The install script for the EventFlow will have exposed an OpenShift route for the manager UI. To determine the URL of the Flow Manager, check the
HOST/PORT section of the OpenShift route:
oc get route eventflow-ui
From the flow manager UI, flows can be created and edited. The sample processors will include a
source, which will generate random
doubles and a
sink that log the data to the console. Right-click on the canvas, add these two processors, and connect them together. Then, give the flow a unique name and click the Submit button. This will deploy your flow.
Revisit the Red Hat OpenShift console, and you will see the containers running. The
flow doesn't really exist but a set of microservices has been deployed, Apache Kafka topics have been created, and the services will be configured to communicate over those topics. The logs of the
-logdata-XXX container will show the messages being received.
One of the EventFlow platform components—the FlowOperator—monitors flows and reacts when they are changed. If the flow is reconfigured (e.g., a filter processor is added to the flow between the data source and log data microservices), the FlowOperator will detect this change and respond accordingly. In this case, a new microservice for the filter will be instantiated, which will consume messages from the data source. The log-data microservice will be reconfigured to consume the output of the filter rather than the original data source. The FlowOperator only reconfigures the parts of the flow that have changed; therefore, the random-data microservice will remain unchanged.
Dynamic reconfiguration of event-driven microservices is a powerful tool. Not only can new microservices be introduced to a running flow but application settings can be edited (e.g., change the threshold on the filter and only this container will be redeployed), and non-functional properties can be modified (e.g., the number of replicas of each container).
Over time, more runtime settings will be exposed to the flow interface, including auto-scaling properties, monitoring, and metrics, and, because the communication is done via Apache Kafka, whether new processors should begin consuming from offset (the 'start' of the topic). This last point allows a flow to be reconfigured and then behave (once it has caught up) as if the new version had been deployed originally.

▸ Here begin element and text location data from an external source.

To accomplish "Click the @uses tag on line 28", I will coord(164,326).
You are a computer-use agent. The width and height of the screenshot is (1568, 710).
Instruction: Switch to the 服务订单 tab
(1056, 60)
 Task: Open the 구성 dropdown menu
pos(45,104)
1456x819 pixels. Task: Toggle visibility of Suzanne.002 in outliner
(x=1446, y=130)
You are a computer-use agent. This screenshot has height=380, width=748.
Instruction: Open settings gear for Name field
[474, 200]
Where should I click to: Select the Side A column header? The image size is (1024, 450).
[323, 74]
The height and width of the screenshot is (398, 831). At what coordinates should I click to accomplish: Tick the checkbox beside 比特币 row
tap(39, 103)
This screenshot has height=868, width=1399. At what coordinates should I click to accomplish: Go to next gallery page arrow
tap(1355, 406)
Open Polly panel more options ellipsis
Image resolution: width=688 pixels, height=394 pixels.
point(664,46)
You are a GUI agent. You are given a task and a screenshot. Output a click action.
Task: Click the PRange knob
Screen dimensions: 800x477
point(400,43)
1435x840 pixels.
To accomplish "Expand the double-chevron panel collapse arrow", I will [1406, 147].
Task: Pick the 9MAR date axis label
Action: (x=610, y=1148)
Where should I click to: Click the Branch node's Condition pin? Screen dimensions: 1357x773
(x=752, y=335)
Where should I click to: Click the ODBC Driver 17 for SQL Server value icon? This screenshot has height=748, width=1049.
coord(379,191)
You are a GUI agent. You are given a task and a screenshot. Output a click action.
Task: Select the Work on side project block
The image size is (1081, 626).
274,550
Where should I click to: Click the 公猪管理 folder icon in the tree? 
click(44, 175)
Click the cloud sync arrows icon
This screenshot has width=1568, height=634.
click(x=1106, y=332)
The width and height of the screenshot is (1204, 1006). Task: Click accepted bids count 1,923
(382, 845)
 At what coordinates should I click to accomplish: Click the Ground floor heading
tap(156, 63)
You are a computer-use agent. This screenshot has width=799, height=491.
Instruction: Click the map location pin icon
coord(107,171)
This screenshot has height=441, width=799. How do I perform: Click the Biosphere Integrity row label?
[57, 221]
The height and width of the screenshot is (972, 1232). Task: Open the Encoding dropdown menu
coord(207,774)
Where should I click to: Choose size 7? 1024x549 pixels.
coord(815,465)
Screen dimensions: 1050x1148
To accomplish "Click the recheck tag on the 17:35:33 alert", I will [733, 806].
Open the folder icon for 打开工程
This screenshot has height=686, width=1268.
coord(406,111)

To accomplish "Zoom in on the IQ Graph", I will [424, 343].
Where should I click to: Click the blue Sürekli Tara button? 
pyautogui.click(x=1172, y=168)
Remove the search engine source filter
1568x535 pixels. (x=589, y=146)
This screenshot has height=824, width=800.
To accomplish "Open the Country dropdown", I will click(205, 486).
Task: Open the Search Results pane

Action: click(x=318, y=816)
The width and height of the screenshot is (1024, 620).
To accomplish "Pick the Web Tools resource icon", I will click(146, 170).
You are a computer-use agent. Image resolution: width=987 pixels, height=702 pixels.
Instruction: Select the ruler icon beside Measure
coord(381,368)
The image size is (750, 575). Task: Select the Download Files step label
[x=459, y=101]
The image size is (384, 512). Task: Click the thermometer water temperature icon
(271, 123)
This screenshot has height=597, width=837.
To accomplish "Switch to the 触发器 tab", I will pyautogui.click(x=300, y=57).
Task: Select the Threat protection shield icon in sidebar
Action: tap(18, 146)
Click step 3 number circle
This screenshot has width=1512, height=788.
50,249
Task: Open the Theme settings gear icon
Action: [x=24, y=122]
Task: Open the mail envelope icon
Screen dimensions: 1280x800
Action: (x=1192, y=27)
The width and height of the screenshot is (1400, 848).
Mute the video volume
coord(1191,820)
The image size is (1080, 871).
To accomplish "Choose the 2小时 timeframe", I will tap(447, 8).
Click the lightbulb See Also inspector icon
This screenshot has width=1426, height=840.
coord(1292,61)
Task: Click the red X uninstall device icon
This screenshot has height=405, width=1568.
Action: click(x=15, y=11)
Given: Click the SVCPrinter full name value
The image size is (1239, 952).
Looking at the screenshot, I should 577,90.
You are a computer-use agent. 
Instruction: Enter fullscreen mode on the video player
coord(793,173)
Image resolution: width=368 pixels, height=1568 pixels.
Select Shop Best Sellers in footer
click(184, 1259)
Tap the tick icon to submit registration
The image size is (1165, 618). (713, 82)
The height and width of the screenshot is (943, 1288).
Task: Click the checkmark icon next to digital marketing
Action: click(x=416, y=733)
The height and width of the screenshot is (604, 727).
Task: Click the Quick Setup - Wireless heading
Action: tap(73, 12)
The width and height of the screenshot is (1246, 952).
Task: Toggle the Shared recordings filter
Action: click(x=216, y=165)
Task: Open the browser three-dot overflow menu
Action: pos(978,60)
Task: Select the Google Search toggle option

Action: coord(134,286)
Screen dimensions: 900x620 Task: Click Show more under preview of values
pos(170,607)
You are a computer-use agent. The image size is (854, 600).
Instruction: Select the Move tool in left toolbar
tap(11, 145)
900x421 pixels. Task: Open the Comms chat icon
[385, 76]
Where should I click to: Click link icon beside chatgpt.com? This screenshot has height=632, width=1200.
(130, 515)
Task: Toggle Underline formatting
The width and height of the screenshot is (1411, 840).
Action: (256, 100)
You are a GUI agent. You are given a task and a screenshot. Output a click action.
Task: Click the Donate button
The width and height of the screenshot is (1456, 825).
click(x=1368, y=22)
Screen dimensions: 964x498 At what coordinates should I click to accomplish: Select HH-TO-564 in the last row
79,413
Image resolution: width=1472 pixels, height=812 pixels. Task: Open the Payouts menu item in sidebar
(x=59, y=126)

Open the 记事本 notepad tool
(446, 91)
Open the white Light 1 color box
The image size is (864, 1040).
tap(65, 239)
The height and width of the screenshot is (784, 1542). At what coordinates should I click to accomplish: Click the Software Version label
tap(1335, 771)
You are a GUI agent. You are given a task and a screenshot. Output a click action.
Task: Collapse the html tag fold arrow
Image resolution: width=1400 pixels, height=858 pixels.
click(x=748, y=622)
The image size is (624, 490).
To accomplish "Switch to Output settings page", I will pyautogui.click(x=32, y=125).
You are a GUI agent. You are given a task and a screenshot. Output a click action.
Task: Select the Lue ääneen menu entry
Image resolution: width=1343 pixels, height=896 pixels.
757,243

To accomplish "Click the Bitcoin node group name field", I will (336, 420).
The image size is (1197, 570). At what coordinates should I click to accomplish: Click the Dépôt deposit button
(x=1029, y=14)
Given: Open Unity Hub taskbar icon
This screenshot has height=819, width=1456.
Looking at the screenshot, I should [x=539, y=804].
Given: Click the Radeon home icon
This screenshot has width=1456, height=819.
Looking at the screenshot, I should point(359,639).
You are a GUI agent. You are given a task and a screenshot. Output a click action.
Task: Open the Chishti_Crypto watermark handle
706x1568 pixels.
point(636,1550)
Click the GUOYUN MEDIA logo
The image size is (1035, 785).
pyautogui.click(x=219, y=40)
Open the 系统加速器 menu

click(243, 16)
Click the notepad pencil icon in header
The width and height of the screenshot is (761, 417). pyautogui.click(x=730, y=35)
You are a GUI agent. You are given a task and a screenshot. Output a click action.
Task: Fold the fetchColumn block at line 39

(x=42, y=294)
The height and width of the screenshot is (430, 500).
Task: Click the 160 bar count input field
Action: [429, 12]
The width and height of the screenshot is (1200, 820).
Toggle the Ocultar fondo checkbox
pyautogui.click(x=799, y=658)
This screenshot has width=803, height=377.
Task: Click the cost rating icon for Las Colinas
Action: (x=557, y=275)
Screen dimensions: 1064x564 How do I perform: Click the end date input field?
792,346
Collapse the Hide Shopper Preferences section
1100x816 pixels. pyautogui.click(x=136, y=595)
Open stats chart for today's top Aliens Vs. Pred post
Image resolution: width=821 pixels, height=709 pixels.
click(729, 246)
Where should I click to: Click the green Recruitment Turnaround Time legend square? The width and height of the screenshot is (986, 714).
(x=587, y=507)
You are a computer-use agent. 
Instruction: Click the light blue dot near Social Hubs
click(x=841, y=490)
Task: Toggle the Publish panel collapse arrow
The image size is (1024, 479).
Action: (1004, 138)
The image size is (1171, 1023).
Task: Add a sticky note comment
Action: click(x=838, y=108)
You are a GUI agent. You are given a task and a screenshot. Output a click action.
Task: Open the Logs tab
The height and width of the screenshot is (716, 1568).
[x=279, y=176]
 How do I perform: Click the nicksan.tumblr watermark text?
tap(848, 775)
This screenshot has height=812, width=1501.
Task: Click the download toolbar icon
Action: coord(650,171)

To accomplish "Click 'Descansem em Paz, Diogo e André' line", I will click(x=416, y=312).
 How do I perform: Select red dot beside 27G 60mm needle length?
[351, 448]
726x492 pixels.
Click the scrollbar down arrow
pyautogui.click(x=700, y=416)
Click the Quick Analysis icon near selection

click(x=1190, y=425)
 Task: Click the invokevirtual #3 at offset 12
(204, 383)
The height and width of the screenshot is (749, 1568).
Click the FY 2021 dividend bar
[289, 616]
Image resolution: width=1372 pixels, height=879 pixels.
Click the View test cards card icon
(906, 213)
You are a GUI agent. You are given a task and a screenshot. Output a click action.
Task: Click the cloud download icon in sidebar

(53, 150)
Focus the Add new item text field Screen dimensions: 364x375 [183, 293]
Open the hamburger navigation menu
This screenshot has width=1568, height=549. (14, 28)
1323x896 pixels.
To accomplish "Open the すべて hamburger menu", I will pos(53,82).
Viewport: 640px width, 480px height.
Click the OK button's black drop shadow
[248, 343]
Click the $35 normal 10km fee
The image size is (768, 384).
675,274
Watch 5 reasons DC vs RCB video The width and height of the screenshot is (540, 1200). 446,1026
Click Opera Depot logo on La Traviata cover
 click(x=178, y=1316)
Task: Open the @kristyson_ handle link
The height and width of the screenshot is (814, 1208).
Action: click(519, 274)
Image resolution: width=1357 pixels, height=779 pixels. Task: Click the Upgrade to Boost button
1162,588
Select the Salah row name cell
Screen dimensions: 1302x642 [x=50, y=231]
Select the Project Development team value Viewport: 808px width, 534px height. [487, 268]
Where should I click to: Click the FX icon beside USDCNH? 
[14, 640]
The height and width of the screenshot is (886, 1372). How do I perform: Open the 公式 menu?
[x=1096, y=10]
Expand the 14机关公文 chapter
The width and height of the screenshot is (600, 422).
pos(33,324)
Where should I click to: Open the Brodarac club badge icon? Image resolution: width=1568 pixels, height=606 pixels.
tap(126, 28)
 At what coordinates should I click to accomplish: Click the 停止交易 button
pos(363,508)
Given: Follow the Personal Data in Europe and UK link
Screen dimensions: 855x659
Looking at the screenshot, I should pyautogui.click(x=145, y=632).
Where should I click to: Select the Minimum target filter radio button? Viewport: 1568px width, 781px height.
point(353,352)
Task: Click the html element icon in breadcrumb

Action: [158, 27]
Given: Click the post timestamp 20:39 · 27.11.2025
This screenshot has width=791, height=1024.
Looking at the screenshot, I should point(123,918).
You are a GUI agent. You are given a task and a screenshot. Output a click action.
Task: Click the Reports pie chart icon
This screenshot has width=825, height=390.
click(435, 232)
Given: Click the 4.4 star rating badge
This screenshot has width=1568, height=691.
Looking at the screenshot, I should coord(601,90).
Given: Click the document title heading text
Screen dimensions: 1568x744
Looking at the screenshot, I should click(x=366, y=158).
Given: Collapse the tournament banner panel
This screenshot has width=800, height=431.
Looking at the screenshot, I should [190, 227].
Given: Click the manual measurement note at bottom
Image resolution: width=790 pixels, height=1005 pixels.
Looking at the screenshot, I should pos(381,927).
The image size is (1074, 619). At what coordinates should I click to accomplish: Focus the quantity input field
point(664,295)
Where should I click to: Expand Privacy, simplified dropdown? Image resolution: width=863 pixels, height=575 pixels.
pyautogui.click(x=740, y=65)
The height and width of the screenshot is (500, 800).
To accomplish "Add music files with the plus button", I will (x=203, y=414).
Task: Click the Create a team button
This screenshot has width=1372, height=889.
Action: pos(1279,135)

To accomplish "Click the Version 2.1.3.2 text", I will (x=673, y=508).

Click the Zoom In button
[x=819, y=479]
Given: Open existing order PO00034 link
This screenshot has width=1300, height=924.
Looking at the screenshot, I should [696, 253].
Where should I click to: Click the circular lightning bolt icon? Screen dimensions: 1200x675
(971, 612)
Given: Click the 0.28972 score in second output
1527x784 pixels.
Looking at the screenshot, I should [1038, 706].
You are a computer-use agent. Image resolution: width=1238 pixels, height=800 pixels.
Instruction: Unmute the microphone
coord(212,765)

Because flows are represented as Kubernetes Custom Resources, they are integrated into the Red Hat OpenShift API. They can be created, listed, and deleted from the command line—to tear down the flow run
$ oc delete flow demo. Processors can also be interacted with in this way, for example,
$ oc get processors.
One advantage in creating an abstract representation of a flow and making use of an operator to deploy it within a container platform is the fact that it is possible to support the same flow structure on different middleware technologies. Part 3 of this series will explore exactly that and demonstrate a reimplementation of the EventFlow concept on top of Knative, a recently announced cloud-native serving and eventing project designed to work natively in Kubernetes and Red Hat Openshift.